Archbishop John Barwa of Cuttack-Bhubaneswar told Aid to the Church in Need that there is continuing tension in Kandhamal, Orissa, where three years ago attacks on nearly 300 villages caused the deaths of more than 70 people.
At least 25,000 people fled for their lives in the violence that was sparked by the killing of politician Swami Laxmanananda Saraswati, on Aug. 23, 2008.
During the August-September violence, more than 170 churches and chapels were attacked in addition to the 100 others that came under fire during Christmas 2007 attacks in Kandhamal, which prompted 3,000 to leave their homes.
"Over the past three years, a lot has happened toward reconstruction and dialogue," Archbishop Barwa said. "But there are people who are still afraid. There is some progress toward peace and justice but there is still a lot more to be done."

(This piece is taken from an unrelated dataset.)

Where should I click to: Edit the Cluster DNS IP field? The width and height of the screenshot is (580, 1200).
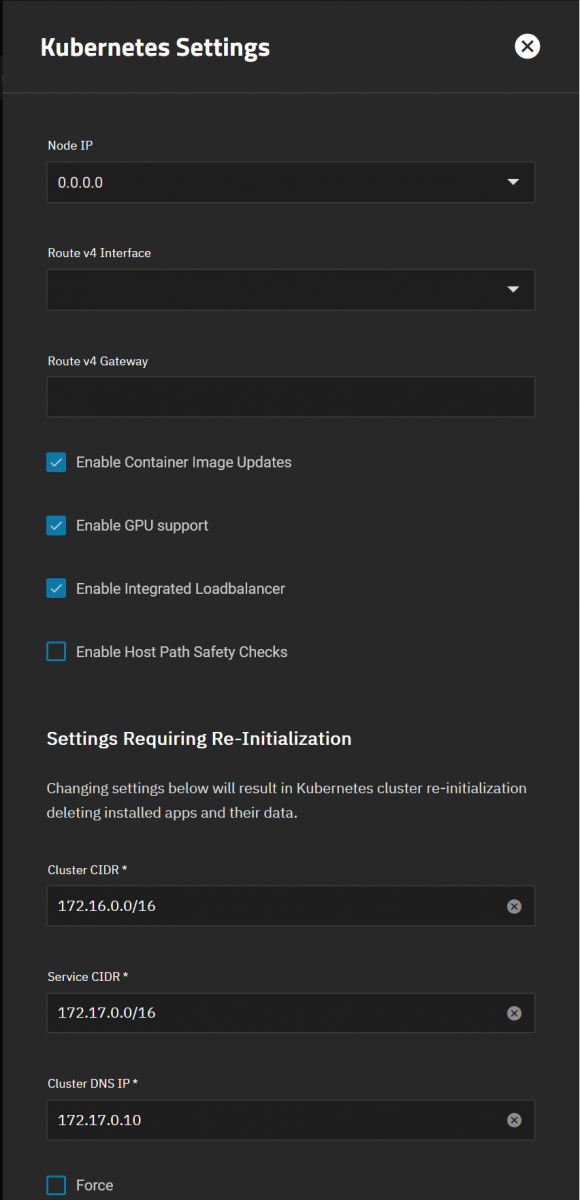pyautogui.click(x=275, y=1120)
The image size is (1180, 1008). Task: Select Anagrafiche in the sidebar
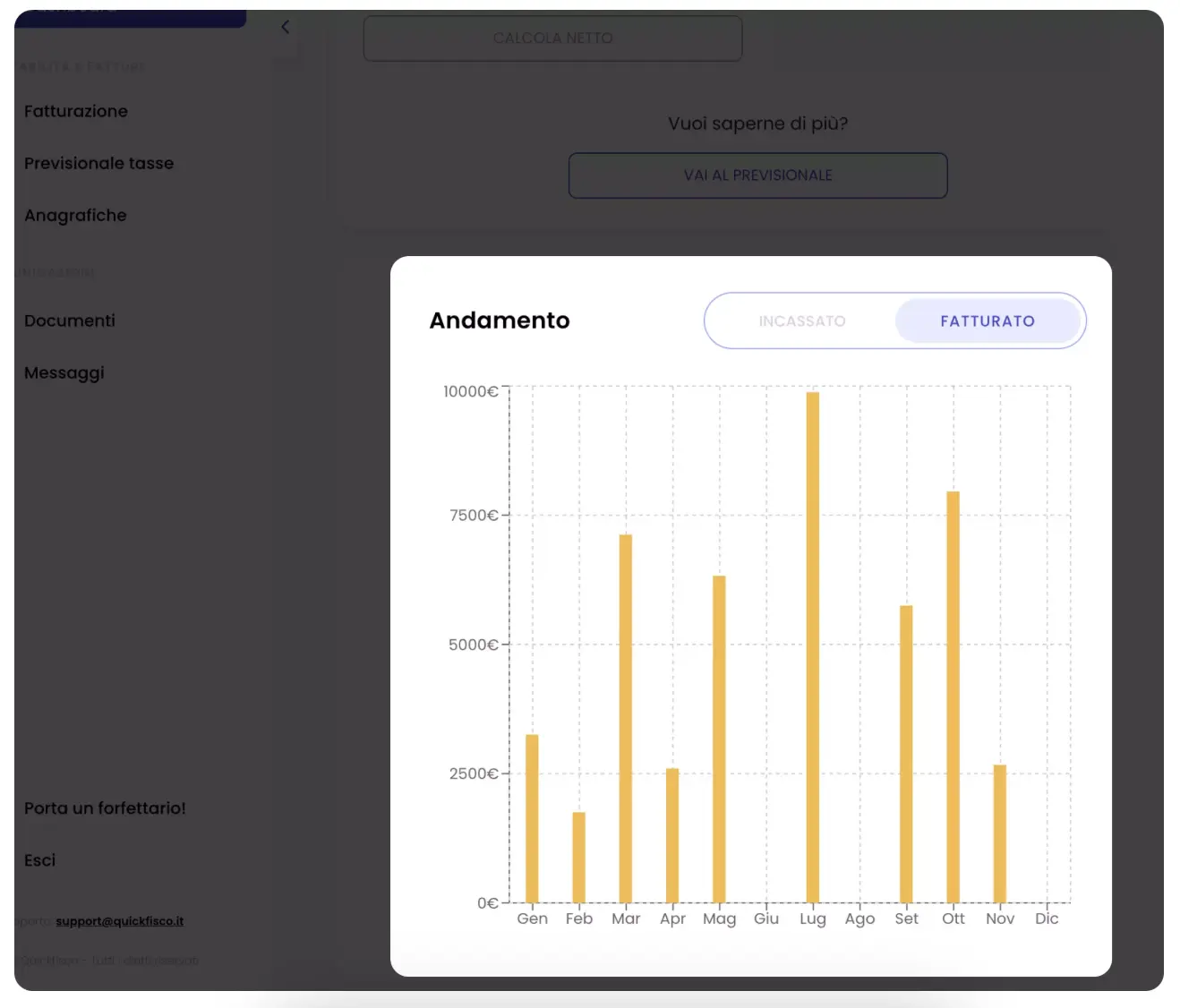[75, 215]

The archbishop, who replaced fellow Divine Word Missionary Archbishop Raphael Cheenath in February, said: "My message is clear: We need peace and tranquillity -- no more violence, no killing. The Christian faithful have the right to be in Kandhamal. They are growing in faith."

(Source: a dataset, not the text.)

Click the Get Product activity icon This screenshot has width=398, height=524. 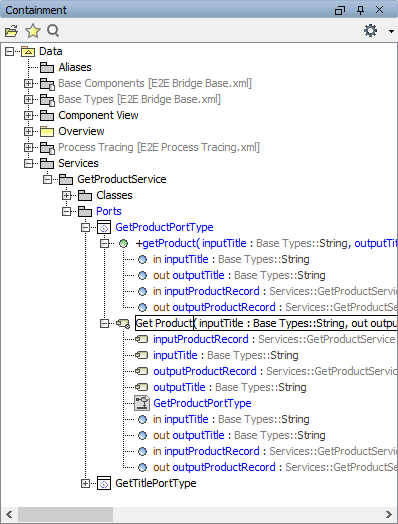[123, 323]
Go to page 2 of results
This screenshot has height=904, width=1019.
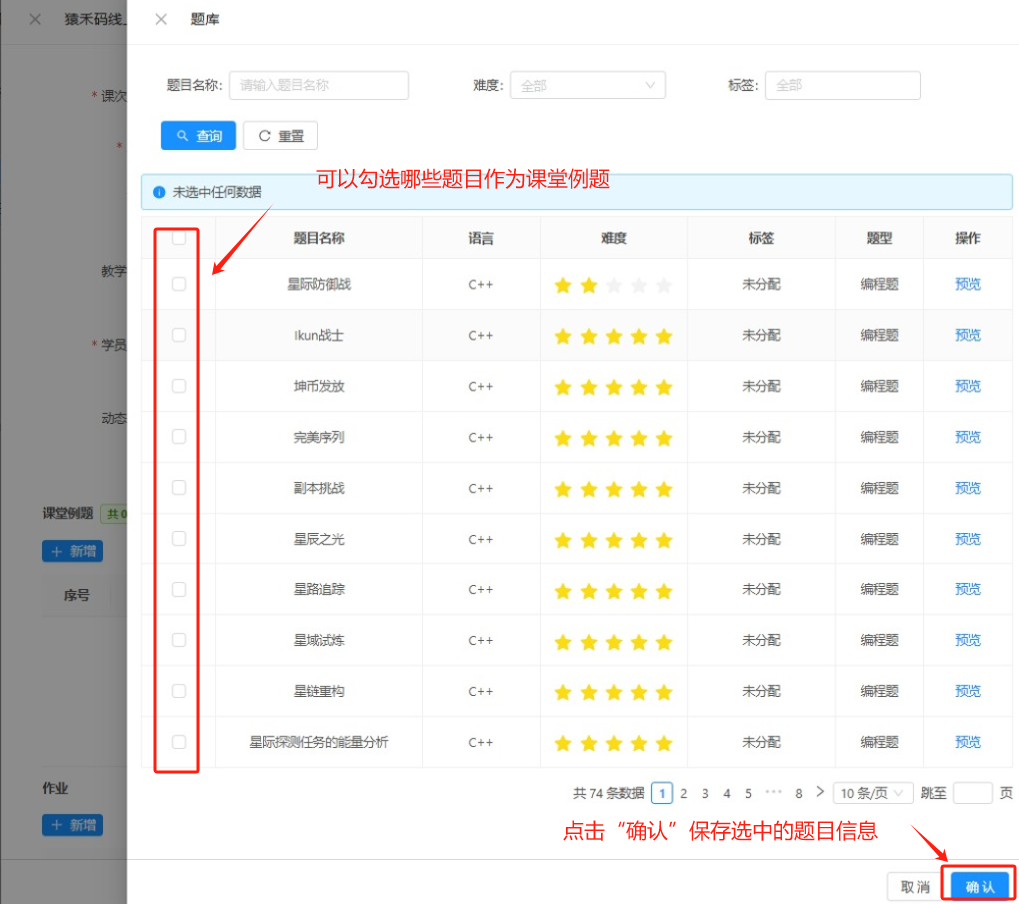tap(684, 793)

The prelate added that justice has been served in Kandhamal but that not all authorities of the area are on board.
"Lower ranking officials disturb us but the higher ranking ones are trying their best," he lamented. "Although good words are spoken about the need for justice, they are not always manifested in terms of action."
The threat of political extremism targeting Christians is a continuing problem not just in Orissa but elsewhere in India. Last Sunday, St. Mary's Catholic Church in Pune, western India, was attacked -- the tabernacle partially burned, religious paintings defaced with graffiti, and Bibles and other religious books ripped and strewn across the floor.
Archbishop Barwa said, "The concerns we have continue -- we have to work toward peace while maintaining our right to be here."